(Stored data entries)
>> Begin
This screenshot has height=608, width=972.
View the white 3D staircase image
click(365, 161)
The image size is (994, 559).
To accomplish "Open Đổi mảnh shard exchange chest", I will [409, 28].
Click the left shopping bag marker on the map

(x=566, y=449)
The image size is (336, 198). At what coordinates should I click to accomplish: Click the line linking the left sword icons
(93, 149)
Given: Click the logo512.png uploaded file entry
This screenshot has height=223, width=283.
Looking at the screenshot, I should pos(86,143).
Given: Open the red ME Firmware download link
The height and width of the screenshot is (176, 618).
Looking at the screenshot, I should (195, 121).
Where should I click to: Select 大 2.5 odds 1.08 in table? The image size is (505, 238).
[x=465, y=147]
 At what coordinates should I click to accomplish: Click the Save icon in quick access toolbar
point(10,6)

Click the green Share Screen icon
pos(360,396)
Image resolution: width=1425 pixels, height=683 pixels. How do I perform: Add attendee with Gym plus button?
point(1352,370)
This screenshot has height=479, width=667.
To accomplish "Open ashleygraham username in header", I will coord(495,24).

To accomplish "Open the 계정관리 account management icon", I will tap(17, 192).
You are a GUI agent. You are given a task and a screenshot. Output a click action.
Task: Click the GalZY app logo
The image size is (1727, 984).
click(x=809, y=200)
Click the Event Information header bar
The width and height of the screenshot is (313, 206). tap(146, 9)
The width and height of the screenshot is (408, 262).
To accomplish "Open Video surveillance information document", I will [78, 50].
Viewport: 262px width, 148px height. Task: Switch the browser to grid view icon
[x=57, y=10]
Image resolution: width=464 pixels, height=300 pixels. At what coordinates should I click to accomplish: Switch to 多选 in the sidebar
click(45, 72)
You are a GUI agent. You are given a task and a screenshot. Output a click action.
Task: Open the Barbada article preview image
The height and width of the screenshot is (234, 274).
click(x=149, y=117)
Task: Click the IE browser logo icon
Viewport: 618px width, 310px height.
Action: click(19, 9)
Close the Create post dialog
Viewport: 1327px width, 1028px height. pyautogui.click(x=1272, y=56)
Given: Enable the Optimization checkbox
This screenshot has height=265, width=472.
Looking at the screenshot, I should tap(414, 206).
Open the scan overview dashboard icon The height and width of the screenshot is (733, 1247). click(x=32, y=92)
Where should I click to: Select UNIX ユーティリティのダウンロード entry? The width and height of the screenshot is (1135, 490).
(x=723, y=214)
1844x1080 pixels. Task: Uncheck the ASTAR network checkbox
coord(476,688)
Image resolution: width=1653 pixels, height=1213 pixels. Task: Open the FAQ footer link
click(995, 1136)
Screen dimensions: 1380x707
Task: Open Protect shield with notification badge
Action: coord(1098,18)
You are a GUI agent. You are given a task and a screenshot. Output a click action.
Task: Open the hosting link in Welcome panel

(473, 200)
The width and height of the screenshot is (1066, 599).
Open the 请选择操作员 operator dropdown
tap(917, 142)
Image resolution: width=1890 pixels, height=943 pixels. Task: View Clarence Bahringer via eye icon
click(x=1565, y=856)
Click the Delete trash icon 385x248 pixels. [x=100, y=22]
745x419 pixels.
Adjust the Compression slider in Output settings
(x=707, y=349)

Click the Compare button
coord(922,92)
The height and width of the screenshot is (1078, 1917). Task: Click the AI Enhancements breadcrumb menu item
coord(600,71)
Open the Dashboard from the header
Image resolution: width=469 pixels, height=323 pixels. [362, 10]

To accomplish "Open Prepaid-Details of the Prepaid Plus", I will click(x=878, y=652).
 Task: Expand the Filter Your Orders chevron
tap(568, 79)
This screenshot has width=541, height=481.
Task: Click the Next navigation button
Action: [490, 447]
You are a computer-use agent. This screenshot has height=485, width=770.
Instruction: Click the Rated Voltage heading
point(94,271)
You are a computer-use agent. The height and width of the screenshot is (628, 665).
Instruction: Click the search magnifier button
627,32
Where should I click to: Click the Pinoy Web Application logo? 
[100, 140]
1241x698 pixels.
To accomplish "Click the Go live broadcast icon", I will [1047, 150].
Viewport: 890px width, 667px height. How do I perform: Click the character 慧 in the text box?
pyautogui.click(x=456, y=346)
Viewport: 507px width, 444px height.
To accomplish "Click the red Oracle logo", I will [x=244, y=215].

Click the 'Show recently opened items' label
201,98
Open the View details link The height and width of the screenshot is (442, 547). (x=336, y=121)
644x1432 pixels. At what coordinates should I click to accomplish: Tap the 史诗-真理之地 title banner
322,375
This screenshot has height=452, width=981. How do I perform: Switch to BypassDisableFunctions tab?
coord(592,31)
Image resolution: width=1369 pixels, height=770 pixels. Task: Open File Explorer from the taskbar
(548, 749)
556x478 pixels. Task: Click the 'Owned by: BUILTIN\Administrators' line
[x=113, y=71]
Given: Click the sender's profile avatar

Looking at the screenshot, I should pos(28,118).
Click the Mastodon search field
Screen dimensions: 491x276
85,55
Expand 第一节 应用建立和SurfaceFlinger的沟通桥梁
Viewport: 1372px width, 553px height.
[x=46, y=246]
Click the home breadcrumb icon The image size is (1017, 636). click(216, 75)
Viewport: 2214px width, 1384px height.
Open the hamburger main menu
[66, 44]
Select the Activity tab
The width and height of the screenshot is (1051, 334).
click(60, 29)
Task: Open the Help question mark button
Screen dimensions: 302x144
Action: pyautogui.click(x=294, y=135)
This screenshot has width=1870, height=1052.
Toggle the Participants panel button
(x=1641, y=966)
>> End
◆ **Given request**: Reproduce all of the records above verbatim, with no changes.

◆ **Output**:
This screenshot has height=608, width=972.
View the white 3D staircase image
click(365, 161)
The image size is (994, 559).
To accomplish "Open Đổi mảnh shard exchange chest", I will [409, 28].
Click the left shopping bag marker on the map

(x=566, y=449)
The image size is (336, 198). At what coordinates should I click to accomplish: Click the line linking the left sword icons
(93, 149)
Given: Click the logo512.png uploaded file entry
This screenshot has height=223, width=283.
Looking at the screenshot, I should pos(86,143).
Given: Open the red ME Firmware download link
The height and width of the screenshot is (176, 618).
Looking at the screenshot, I should (195, 121).
Where should I click to: Select 大 2.5 odds 1.08 in table? The image size is (505, 238).
[x=465, y=147]
 At what coordinates should I click to accomplish: Click the Save icon in quick access toolbar
point(10,6)

Click the green Share Screen icon
pos(360,396)
Image resolution: width=1425 pixels, height=683 pixels. How do I perform: Add attendee with Gym plus button?
point(1352,370)
This screenshot has height=479, width=667.
To accomplish "Open ashleygraham username in header", I will coord(495,24).

To accomplish "Open the 계정관리 account management icon", I will tap(17, 192).
You are a GUI agent. You are given a task and a screenshot. Output a click action.
Task: Click the GalZY app logo
The image size is (1727, 984).
click(x=809, y=200)
Click the Event Information header bar
The width and height of the screenshot is (313, 206). tap(146, 9)
The width and height of the screenshot is (408, 262).
To accomplish "Open Video surveillance information document", I will [78, 50].
Viewport: 262px width, 148px height. Task: Switch the browser to grid view icon
[x=57, y=10]
Image resolution: width=464 pixels, height=300 pixels. At what coordinates should I click to accomplish: Switch to 多选 in the sidebar
click(45, 72)
You are a GUI agent. You are given a task and a screenshot. Output a click action.
Task: Open the Barbada article preview image
The height and width of the screenshot is (234, 274).
click(x=149, y=117)
Task: Click the IE browser logo icon
Viewport: 618px width, 310px height.
Action: click(19, 9)
Close the Create post dialog
Viewport: 1327px width, 1028px height. pyautogui.click(x=1272, y=56)
Given: Enable the Optimization checkbox
This screenshot has height=265, width=472.
Looking at the screenshot, I should tap(414, 206).
Open the scan overview dashboard icon The height and width of the screenshot is (733, 1247). click(x=32, y=92)
Where should I click to: Select UNIX ユーティリティのダウンロード entry? The width and height of the screenshot is (1135, 490).
(x=723, y=214)
1844x1080 pixels. Task: Uncheck the ASTAR network checkbox
coord(476,688)
Image resolution: width=1653 pixels, height=1213 pixels. Task: Open the FAQ footer link
click(995, 1136)
Screen dimensions: 1380x707
Task: Open Protect shield with notification badge
Action: coord(1098,18)
You are a GUI agent. You are given a task and a screenshot. Output a click action.
Task: Open the hosting link in Welcome panel

(473, 200)
The width and height of the screenshot is (1066, 599).
Open the 请选择操作员 operator dropdown
tap(917, 142)
Image resolution: width=1890 pixels, height=943 pixels. Task: View Clarence Bahringer via eye icon
click(x=1565, y=856)
Click the Delete trash icon 385x248 pixels. [x=100, y=22]
745x419 pixels.
Adjust the Compression slider in Output settings
(x=707, y=349)

Click the Compare button
coord(922,92)
The height and width of the screenshot is (1078, 1917). Task: Click the AI Enhancements breadcrumb menu item
coord(600,71)
Open the Dashboard from the header
Image resolution: width=469 pixels, height=323 pixels. [362, 10]

To accomplish "Open Prepaid-Details of the Prepaid Plus", I will click(x=878, y=652).
 Task: Expand the Filter Your Orders chevron
tap(568, 79)
This screenshot has width=541, height=481.
Task: Click the Next navigation button
Action: [490, 447]
You are a computer-use agent. This screenshot has height=485, width=770.
Instruction: Click the Rated Voltage heading
point(94,271)
You are a computer-use agent. The height and width of the screenshot is (628, 665).
Instruction: Click the search magnifier button
627,32
Where should I click to: Click the Pinoy Web Application logo? 
[100, 140]
1241x698 pixels.
To accomplish "Click the Go live broadcast icon", I will [1047, 150].
Viewport: 890px width, 667px height. How do I perform: Click the character 慧 in the text box?
pyautogui.click(x=456, y=346)
Viewport: 507px width, 444px height.
To accomplish "Click the red Oracle logo", I will [x=244, y=215].

Click the 'Show recently opened items' label
201,98
Open the View details link The height and width of the screenshot is (442, 547). (x=336, y=121)
644x1432 pixels. At what coordinates should I click to accomplish: Tap the 史诗-真理之地 title banner
322,375
This screenshot has height=452, width=981. How do I perform: Switch to BypassDisableFunctions tab?
coord(592,31)
Image resolution: width=1369 pixels, height=770 pixels. Task: Open File Explorer from the taskbar
(548, 749)
556x478 pixels. Task: Click the 'Owned by: BUILTIN\Administrators' line
[x=113, y=71]
Given: Click the sender's profile avatar

Looking at the screenshot, I should pos(28,118).
Click the Mastodon search field
Screen dimensions: 491x276
85,55
Expand 第一节 应用建立和SurfaceFlinger的沟通桥梁
Viewport: 1372px width, 553px height.
[x=46, y=246]
Click the home breadcrumb icon The image size is (1017, 636). click(216, 75)
Viewport: 2214px width, 1384px height.
Open the hamburger main menu
[66, 44]
Select the Activity tab
The width and height of the screenshot is (1051, 334).
click(60, 29)
Task: Open the Help question mark button
Screen dimensions: 302x144
Action: pyautogui.click(x=294, y=135)
This screenshot has width=1870, height=1052.
Toggle the Participants panel button
(x=1641, y=966)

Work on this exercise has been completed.